New Delhi: With some parts of the country facing acute water crisis, the government is likely to come out soon with a model Bill which will lay down guidelines for states on efficient management of the valuable resource by ensuring its storage. The Bill is being drafted taking into account opinions of various stakeholders and it is likely to be finalised by 15 May, Union Water Resources Secretary Shashi Shekhar said here today.
"Drafting of the legislation is already on and the work is expected to be completed by 15 May. This is a framework law. It is not mandatory for states to adhere to it. (Water being a state subject,) states follow their own laws...
"But given the present water crisis, the country needs to follow some common practices to manage water. The Bill will be of help in this regard," Shekhar said.

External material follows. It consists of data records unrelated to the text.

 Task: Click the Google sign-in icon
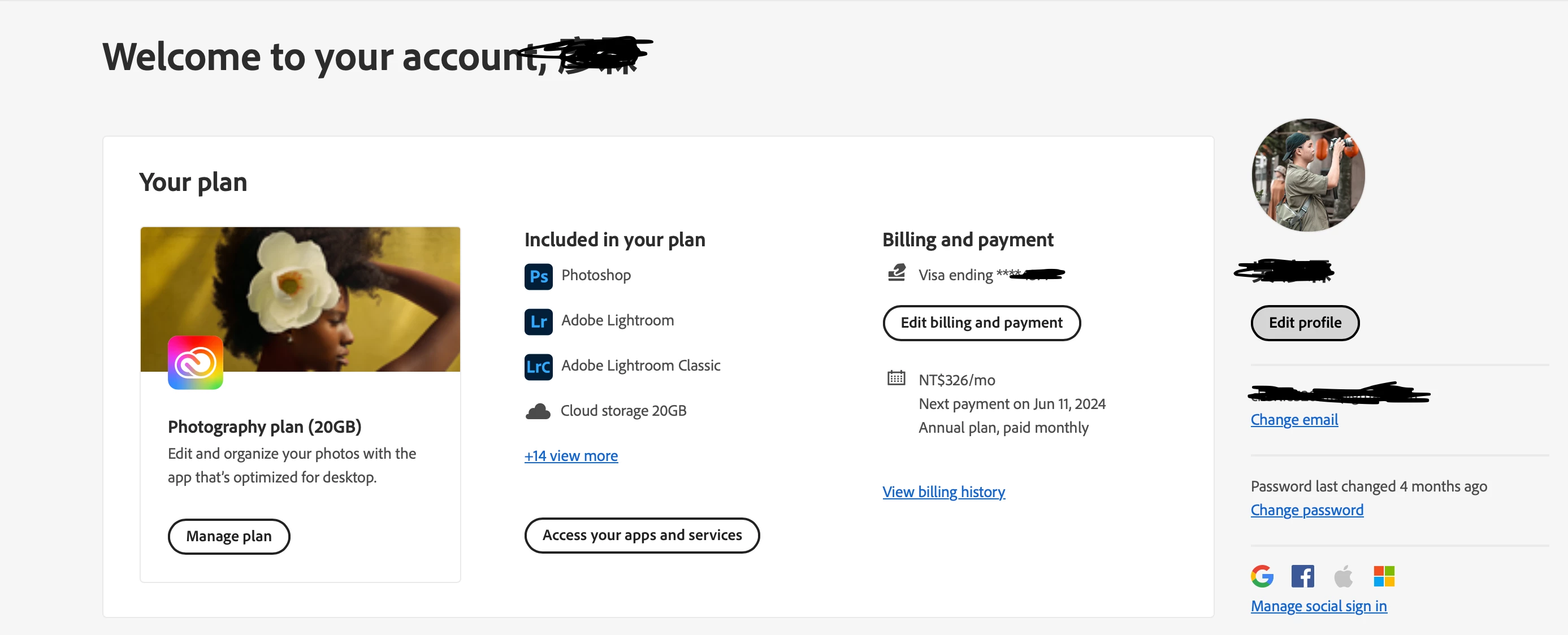click(1262, 575)
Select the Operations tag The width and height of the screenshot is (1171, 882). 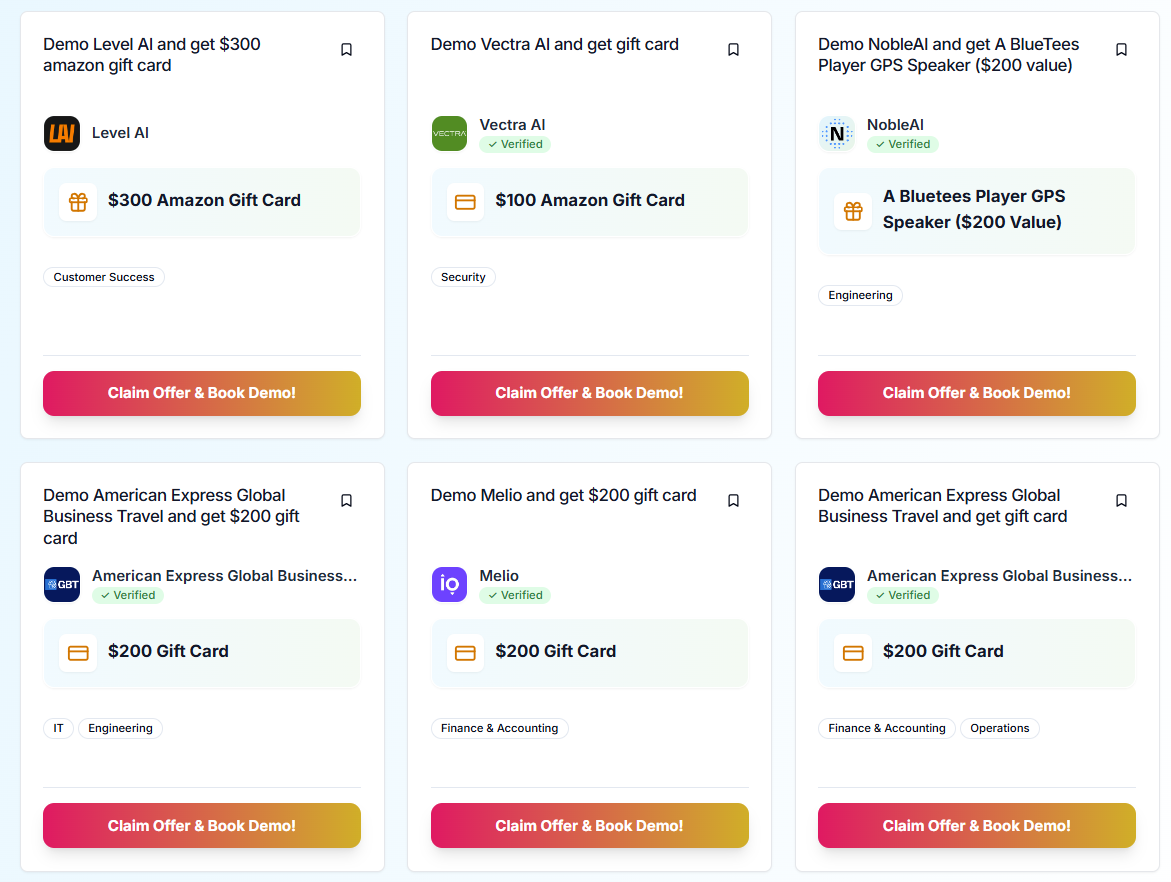(x=999, y=728)
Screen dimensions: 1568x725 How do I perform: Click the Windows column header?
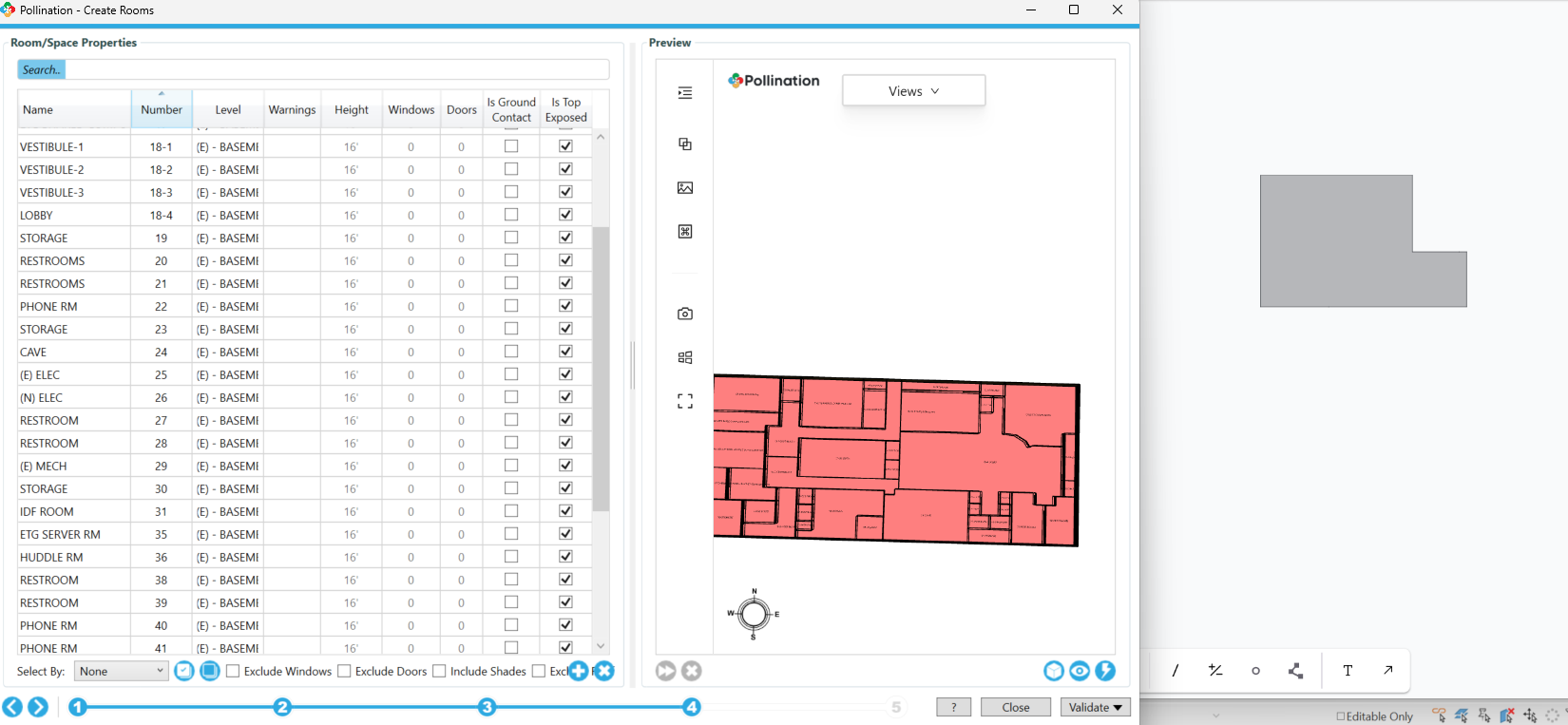(411, 110)
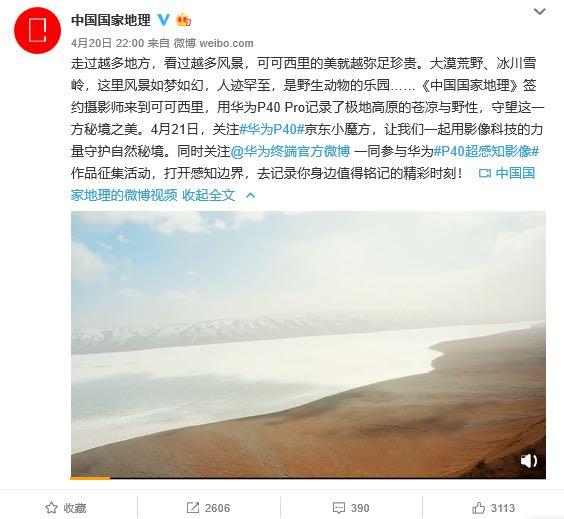564x519 pixels.
Task: Collapse full text via 收起全文
Action: [x=209, y=195]
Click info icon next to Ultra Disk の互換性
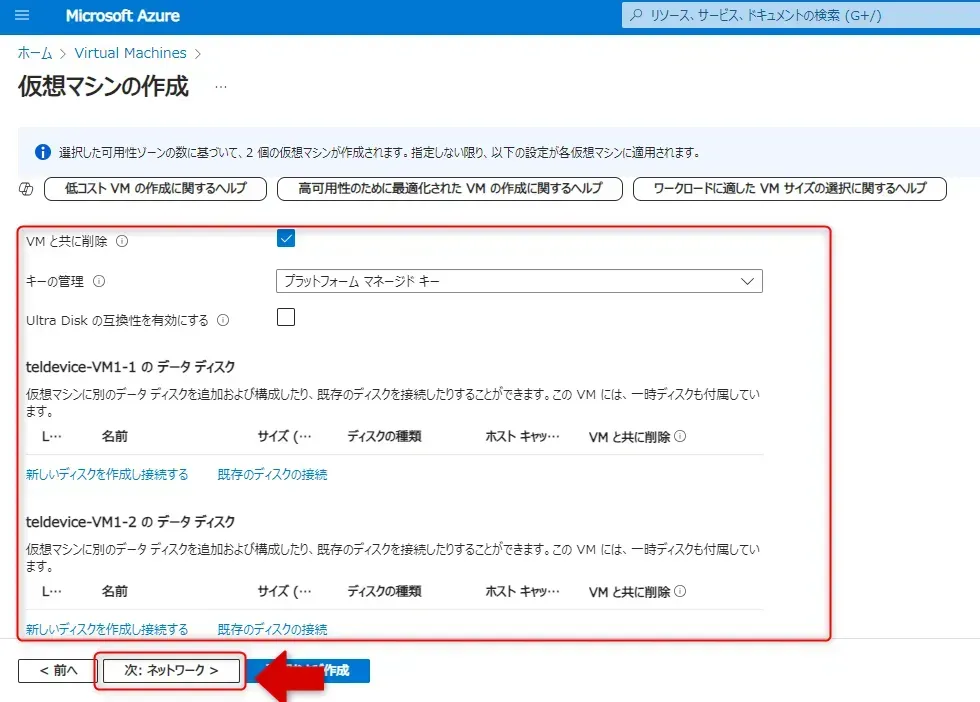 pyautogui.click(x=223, y=321)
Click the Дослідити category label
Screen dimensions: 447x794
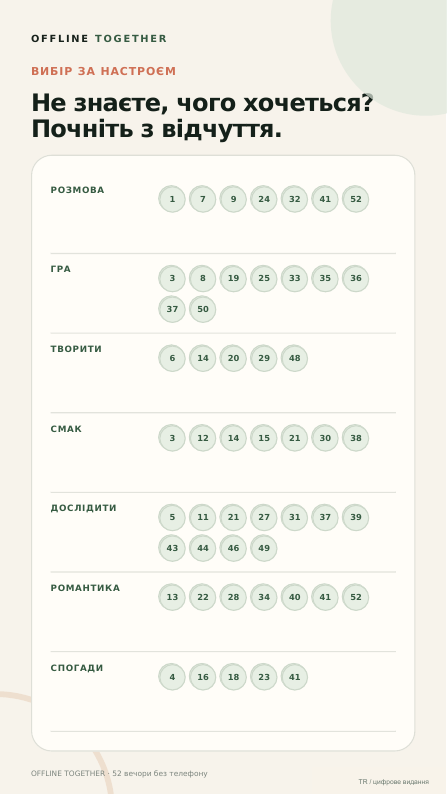click(x=84, y=508)
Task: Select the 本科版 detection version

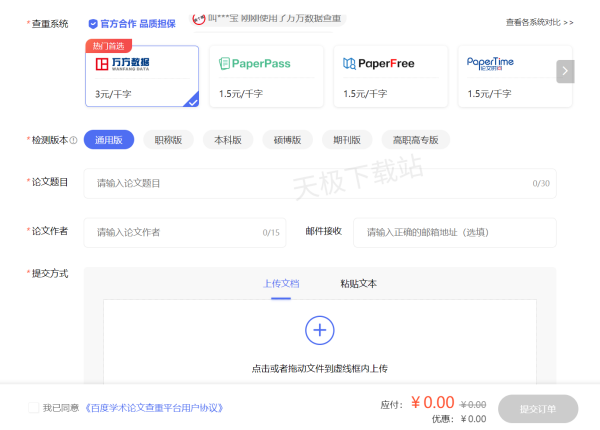Action: (x=228, y=140)
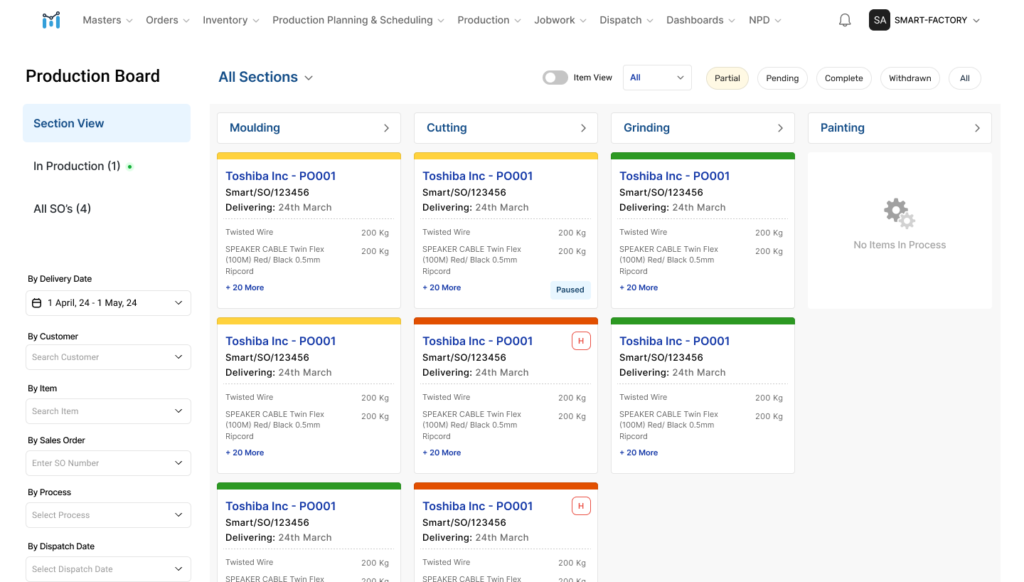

Shekhar said if need be, the ministry will consult other Union ministries before circulating the Bill among states. "It may take a month or so for us to circulate the Bill among states after the draft is finalised," he said. Terming the present water crisis as "very serious", Shekhar underscored a need for busting the "myth" among public that there is a "plentiful of water available in the country
and that too at free of cost".
Referring to the water crisis in Maharashtra's Latur district, he stressed the need for "comprehensive" thinking for water management over the next 10 years and pitched for storage of water, especially underground reserve, to avoid evaporation of the limited resource. "Although we have monsoon for a period of 90 days every year, it is only 30-35 days when we receive rainfall actually.
So we have to bear this is in mind and focus on storing water.
"We will also have to think in a very comprehensive manner about supply-demand combination. Latur has emerged as an example from which we can learn," he said.
Latur district in Maharashtra's Marathwada region has been witnessing acute water crisis and local authorities there have imposed prohibitory orders under Section 144 of CrPC near water sources in view of possibility of violence given the current grim situation. What raises concern is that water stock in 91 major reservoirs in the country has dipped to 24 percent of their total storage capacity, the government had said recently.
According to the Union Water Resources Ministry, only 37.92 billion cubic metre (BCM) of stock was available across these reservoirs for the week ending 7 April. The stock is 31 percent less than the corresponding period last year. These reservoirs have a total storage capacity of 157.799 BCM.